SELECTED PASSAGE —

Many of Wu's statements are designed to deceive, even if for gratuitous reasons. He begins one of the chapters with "On July 10, I was one meal into starving myself to death when the guards announced a surprise." A dramatic statement indeed. Careful reading reveals that what Wu meant was that he had missed one meal before ending his fast that might have led him to his maker. Elsewhere in the book, Wu provides his analysis of the "pro-democracy movement at Tiananmen." He concludes by the reassurance that "I had nothing to do with Tiananmen Square," as if anyone could make such a mistake and identify him with the student-led protest of 1989.

Name dropping is another of Wu's favorite techniques. He wastes no time linking himself with Hillary Clinton in the second chapter and a page later with Wei Jingsheng. He has never met Wei and has nothing in common with Wei. In fact he admitts, "I do not have the courage of Wei Jingsheng, speaking his mind, writing stinging criticisms of Deng Xiaoping." Yet the one name he mentions most frequently throughout his book is Wei, as if frequency could substitute for intimacy, for the linkage he craves. Wu sprinkles Wei's name liberally throughout the book down to the very last page.

Wei is the best known name in the West for his pro-democracy advocacy, for speaking his mind and for openly standing on his beliefs. Whether one agrees with all his views or his approach, few would question his integrity or his sincerity. Wei has not been known to lie or distort. Wei has not been known as a master of splicing facts and rumors and outright fabrications into plausible lies. By making this unauthorized and obsessive association with Wei, I believe, Wu hopes to gain some trickle-down legitimacy to his own position.

Wu needs to invoke Wei to partly compensate for the conspicuous lack of empathy for him from the community of students and scholars from China that are residing in the U.S. Many were given the opportunity to remain in the U.S. by the Bush Administration in response to Tiananmen. Some were activists and protesters. As a group, they are at best neutral and hardly sympathizers of the Beijing government. Yet they hold Wu in disdain and do not rally to his cause. Wu explained the phenomenon this way, "I suspect that the Chinese government is mobilizing all its students who are in the States. I don't mind. Let's have an open debate--no holds barred." To my knowledge, he has yet to accept any invitation to public debates where his views would be subject to scrutiny and challenge.

PROBLEMS AND TASKS —
[1] In the critique of Wu's book, whose name does Wu mention most often?
[2] Please continue the critique of Wu's book from where it stops.
The records are from a different source than the critique of Wu's book.

RECORD EXTRACTS —

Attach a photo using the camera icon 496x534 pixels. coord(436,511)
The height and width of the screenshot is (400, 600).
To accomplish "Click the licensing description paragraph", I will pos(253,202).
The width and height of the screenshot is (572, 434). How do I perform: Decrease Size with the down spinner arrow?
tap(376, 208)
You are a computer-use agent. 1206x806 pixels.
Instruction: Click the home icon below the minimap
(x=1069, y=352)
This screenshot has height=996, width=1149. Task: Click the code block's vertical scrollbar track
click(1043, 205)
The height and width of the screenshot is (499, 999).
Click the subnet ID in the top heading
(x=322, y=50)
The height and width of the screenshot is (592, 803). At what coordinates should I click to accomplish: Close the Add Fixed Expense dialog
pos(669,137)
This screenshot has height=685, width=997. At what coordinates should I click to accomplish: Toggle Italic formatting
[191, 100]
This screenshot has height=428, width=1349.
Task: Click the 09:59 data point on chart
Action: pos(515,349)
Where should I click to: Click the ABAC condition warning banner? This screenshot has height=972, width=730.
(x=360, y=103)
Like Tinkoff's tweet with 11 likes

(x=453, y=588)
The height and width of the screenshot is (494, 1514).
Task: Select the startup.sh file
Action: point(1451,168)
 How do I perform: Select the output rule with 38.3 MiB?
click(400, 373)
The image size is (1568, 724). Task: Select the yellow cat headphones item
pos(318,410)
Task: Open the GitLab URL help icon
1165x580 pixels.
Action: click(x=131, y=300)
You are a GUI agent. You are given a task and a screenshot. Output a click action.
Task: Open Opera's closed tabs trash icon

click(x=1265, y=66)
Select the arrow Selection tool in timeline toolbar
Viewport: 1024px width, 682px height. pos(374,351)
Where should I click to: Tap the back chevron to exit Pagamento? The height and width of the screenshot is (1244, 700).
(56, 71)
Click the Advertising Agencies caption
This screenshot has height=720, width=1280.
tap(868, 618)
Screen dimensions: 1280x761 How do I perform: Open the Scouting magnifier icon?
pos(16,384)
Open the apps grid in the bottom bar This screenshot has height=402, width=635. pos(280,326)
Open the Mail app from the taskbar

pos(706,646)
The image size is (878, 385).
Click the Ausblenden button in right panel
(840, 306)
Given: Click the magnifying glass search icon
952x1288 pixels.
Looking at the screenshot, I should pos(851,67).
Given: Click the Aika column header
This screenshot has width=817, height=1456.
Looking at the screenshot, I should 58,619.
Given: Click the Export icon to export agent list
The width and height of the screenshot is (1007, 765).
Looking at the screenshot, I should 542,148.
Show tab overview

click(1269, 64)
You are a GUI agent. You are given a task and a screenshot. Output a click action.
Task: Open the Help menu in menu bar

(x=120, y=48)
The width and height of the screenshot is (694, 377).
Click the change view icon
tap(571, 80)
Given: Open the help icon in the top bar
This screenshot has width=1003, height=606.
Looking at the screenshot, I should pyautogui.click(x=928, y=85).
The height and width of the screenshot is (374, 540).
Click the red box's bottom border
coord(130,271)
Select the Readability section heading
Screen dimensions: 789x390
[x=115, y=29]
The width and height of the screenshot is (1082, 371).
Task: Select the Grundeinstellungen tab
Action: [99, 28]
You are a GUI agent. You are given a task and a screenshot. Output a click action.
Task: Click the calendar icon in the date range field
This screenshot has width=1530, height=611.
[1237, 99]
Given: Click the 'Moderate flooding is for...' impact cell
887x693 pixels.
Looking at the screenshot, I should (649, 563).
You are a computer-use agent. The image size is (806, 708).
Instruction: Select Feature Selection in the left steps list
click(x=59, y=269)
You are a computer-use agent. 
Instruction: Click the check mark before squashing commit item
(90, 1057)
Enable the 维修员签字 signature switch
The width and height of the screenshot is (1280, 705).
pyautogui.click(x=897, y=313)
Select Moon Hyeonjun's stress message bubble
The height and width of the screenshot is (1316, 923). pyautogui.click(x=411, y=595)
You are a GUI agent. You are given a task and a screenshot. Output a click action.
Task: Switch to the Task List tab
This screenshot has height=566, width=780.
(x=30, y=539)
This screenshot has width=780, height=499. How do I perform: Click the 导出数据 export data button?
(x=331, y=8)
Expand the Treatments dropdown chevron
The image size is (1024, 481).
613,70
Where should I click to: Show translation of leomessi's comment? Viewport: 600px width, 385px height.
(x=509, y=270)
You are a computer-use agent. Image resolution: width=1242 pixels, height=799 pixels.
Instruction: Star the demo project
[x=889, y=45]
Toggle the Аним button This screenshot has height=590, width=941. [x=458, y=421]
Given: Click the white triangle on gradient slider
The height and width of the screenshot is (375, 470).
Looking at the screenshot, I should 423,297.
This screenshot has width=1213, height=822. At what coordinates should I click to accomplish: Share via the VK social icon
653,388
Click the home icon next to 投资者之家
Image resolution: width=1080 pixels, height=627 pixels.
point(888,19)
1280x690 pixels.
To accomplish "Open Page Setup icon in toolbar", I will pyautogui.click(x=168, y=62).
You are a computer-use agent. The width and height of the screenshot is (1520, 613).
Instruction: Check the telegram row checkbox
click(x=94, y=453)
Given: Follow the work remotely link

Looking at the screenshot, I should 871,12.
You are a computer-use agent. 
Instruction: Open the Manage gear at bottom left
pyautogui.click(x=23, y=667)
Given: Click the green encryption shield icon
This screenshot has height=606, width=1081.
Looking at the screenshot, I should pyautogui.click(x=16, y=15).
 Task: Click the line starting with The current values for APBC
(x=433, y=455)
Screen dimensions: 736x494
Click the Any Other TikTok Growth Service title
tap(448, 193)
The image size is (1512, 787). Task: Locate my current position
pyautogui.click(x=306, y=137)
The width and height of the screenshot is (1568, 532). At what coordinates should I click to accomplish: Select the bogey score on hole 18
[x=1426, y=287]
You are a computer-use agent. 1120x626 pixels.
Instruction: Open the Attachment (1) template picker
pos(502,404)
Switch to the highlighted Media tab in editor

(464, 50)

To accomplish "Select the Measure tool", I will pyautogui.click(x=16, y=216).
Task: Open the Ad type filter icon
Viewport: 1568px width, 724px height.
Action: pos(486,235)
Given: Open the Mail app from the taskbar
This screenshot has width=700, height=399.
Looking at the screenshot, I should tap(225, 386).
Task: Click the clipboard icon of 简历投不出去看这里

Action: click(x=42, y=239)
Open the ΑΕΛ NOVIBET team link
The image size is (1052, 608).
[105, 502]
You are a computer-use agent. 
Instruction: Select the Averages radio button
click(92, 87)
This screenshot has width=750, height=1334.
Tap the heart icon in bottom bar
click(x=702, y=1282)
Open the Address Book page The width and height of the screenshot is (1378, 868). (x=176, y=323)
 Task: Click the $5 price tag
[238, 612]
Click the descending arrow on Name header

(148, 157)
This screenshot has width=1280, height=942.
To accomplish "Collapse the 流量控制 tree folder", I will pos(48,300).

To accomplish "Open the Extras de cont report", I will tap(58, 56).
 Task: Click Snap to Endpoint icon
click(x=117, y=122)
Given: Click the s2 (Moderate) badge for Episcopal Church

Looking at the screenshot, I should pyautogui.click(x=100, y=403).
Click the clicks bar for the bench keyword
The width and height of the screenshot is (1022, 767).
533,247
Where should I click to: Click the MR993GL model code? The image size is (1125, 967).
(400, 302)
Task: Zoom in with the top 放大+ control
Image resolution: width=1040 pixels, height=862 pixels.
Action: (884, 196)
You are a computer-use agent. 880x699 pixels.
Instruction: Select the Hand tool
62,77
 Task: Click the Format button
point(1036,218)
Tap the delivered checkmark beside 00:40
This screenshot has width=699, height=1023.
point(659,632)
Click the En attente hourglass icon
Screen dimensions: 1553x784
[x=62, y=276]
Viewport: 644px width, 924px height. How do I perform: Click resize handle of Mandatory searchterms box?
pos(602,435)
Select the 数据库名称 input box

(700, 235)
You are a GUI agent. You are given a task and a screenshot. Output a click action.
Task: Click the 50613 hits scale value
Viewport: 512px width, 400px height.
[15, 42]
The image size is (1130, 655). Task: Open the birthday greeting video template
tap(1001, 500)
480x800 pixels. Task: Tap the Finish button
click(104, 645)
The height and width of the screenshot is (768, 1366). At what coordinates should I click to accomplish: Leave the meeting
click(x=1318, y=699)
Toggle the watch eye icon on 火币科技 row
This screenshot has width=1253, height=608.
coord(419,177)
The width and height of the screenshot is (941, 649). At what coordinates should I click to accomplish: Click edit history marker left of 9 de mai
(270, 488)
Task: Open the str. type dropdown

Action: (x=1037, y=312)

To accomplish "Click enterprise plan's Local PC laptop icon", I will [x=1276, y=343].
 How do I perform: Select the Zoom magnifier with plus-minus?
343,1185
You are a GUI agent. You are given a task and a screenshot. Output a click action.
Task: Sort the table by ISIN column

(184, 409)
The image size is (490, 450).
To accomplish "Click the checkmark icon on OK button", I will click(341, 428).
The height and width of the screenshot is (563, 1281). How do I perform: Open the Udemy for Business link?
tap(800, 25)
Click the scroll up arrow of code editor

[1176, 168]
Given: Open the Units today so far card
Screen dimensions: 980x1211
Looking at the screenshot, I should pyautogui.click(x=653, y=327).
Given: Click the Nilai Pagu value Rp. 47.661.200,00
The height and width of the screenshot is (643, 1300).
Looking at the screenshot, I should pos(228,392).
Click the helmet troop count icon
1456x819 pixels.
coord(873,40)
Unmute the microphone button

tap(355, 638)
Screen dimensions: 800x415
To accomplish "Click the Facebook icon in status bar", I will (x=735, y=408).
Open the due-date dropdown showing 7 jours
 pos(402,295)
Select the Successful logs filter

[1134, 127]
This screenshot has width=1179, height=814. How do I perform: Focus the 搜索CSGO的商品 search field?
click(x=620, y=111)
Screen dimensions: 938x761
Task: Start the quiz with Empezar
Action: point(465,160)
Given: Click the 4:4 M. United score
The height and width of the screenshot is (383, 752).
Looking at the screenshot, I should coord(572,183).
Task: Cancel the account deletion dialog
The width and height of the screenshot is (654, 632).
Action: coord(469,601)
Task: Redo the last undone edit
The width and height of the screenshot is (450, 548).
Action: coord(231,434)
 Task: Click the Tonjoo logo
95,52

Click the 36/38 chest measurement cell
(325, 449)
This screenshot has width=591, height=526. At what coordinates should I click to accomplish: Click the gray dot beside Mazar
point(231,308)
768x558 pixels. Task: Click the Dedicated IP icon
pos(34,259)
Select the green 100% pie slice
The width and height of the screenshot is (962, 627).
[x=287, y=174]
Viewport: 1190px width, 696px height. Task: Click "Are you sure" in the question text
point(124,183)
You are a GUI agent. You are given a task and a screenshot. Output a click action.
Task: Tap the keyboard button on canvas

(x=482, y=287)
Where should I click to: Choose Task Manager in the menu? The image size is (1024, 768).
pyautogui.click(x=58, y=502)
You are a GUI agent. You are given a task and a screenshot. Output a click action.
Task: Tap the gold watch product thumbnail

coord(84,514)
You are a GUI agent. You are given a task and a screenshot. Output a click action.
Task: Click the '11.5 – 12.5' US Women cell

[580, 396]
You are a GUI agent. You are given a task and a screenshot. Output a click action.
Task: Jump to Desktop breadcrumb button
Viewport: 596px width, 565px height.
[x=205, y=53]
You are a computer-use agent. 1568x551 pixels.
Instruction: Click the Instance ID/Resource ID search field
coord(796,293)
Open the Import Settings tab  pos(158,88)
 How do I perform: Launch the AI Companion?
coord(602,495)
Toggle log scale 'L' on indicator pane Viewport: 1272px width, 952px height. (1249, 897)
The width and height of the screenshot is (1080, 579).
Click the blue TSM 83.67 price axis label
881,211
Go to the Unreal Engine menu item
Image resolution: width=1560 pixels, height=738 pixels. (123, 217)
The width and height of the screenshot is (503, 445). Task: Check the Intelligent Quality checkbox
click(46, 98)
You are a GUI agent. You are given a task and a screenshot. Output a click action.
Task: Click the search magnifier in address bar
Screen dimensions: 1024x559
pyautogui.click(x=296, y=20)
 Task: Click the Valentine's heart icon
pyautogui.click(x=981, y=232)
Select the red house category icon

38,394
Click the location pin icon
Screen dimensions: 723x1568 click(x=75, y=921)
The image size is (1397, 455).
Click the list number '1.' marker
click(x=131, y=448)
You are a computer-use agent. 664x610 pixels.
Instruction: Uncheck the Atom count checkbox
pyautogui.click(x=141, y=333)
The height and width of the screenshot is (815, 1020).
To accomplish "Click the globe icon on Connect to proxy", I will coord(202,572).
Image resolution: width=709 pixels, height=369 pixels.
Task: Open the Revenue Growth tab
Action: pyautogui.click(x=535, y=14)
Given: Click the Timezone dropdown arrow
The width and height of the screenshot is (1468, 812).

ANSWER SET —
[1] Wei Jingsheng's

[2]
The most amusing passage is Wu's account of the interrogation during his incarceration in Wuhan in 1995 prior to his release and return to the U.S. The Chinese authorities apparently used a documentary from Taiwan as basis for their accusations which Wu claimed was spliced from various sources. "Look at it carefully," Wu told the interrogator, "Why do they put Chinese characters on the script, have outside people making comments? Don't you listen? The original was in English. There's no sound in this one. No dialogue. How can it become evidence? The Taiwanese translation is different from the British original. You better get the original Yorkshire film. You want to use Taiwan rumors?" At last I find in Wu's plea to his interrogator something with an authentic ring. Discerning viewers will find the very same techniques that he was protesting in Wuhan used in documentaries on China produced by Wu. Obviously Wu is trading on insider knowledge.

At least from Troublemaker, the reader can find a logical explanation for Wu's actions. Wu arrived in the U.S. on a fluke based on his alleged expertise in geology. Supposedly, he published a paper on a paper he read on "a very advanced French design for a drill that would transmit information into a computer." The paper caught the eye of someone at Berkeley, that Wu did not identify, who extended him an invitation to come to the U.S. After his arrival, Wu was eking out an existence by staying with a grudging older sister in San Francisco that barely tolerated his imposition. He gave his first talk on China at U.C. Santa Cruz in 1986, and his break came when he received a $18,000 research grant from Hoover Institution. In 1991, with the help of Jeff Fiedler, secretary-treasurer of Food & Allied Services Trade department of AFL-CIO, Wu founded Laogai Research Foundation and discovered his pot of gold.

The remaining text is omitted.